**WHAT YOU WILL DO**
Report every line in the records below that holds the word "Random".

**RECORDS PROVIDED**
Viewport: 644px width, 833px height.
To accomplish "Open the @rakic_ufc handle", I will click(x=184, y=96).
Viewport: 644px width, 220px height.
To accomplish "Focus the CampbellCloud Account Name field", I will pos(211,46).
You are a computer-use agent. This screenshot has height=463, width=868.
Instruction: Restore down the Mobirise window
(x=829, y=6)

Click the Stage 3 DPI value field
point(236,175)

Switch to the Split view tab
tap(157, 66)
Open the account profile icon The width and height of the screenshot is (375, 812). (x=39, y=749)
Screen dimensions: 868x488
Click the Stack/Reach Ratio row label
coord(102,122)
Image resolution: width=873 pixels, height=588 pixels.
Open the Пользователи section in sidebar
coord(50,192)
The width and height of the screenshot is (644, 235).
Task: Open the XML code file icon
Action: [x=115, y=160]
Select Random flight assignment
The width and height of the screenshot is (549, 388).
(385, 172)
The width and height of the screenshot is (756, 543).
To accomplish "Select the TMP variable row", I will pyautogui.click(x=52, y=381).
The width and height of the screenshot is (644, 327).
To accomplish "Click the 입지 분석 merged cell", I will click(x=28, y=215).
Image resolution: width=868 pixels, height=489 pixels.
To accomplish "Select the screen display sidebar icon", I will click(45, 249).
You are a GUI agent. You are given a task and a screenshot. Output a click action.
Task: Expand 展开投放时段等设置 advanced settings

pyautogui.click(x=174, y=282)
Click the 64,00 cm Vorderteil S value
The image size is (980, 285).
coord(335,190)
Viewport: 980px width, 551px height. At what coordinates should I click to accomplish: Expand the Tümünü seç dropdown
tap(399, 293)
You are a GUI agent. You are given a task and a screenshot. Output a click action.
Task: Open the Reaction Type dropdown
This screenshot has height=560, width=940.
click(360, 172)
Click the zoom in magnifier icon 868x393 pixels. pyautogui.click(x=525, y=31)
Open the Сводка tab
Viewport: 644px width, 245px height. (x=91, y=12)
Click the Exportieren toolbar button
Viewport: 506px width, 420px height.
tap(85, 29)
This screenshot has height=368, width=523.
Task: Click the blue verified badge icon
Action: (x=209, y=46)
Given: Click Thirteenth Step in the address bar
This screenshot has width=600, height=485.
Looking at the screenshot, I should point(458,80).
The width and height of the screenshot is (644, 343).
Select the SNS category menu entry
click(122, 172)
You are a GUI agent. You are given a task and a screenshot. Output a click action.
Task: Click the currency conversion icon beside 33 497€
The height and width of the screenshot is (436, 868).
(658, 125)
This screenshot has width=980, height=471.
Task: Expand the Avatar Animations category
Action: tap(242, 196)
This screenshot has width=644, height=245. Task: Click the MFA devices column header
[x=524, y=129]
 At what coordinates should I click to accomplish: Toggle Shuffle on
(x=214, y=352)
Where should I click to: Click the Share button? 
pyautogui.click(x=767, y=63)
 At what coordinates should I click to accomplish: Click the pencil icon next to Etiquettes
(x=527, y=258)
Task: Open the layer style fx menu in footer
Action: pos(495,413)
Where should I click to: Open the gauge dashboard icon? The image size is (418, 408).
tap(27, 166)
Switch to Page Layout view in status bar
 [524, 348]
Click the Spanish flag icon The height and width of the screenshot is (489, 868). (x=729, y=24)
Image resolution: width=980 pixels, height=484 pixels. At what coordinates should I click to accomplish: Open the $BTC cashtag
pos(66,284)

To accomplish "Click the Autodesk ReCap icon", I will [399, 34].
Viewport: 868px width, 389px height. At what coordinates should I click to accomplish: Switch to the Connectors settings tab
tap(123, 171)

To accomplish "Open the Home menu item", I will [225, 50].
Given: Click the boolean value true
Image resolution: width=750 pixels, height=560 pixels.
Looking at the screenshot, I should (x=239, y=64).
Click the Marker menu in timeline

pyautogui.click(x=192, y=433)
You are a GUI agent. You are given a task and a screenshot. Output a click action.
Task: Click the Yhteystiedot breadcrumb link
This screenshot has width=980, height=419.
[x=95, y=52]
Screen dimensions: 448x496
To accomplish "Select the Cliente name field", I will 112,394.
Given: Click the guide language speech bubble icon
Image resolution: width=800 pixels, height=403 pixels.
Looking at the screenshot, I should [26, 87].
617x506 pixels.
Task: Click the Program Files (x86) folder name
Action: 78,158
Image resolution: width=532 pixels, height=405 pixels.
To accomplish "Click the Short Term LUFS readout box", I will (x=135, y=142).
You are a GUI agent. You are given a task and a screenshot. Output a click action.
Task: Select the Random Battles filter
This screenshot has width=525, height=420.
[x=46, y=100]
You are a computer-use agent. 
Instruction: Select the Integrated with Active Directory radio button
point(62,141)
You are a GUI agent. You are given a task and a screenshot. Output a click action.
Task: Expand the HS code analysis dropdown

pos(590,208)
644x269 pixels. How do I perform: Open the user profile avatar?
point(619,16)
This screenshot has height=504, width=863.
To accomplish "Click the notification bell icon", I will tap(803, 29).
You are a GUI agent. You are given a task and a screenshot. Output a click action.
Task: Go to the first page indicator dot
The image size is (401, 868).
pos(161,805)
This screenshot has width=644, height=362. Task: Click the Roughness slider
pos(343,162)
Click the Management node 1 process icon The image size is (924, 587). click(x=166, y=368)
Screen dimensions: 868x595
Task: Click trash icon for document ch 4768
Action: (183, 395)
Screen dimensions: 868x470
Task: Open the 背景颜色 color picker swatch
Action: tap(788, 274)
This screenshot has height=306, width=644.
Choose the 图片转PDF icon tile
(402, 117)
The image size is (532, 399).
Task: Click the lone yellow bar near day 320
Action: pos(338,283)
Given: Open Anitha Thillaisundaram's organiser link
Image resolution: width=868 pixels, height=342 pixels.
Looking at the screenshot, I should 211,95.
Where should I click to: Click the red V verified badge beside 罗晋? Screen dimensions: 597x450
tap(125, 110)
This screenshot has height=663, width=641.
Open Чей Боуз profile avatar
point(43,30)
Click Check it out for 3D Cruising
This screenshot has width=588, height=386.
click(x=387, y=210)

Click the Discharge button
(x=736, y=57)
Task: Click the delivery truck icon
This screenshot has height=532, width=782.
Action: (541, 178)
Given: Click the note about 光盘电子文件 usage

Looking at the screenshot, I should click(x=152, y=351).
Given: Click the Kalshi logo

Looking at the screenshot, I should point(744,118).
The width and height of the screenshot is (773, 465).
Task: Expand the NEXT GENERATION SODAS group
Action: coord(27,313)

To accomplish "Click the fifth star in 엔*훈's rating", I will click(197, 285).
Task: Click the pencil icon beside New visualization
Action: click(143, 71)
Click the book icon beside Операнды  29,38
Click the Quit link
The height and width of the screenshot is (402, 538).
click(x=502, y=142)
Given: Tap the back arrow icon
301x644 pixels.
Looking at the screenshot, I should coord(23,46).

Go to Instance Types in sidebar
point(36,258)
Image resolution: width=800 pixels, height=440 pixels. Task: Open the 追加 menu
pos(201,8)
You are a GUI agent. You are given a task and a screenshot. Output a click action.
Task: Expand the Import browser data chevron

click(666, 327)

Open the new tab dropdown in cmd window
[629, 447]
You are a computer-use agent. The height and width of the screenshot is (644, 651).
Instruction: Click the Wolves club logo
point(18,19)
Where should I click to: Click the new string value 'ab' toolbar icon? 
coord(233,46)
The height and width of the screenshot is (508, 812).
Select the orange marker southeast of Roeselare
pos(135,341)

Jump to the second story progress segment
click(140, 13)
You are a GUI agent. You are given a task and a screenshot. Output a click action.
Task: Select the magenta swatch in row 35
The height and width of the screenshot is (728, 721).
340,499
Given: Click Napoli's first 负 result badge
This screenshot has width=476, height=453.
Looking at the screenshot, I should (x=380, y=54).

**RESULT OF THE EXERCISE**
Select Random flight assignment
Task: Select the Random Battles filter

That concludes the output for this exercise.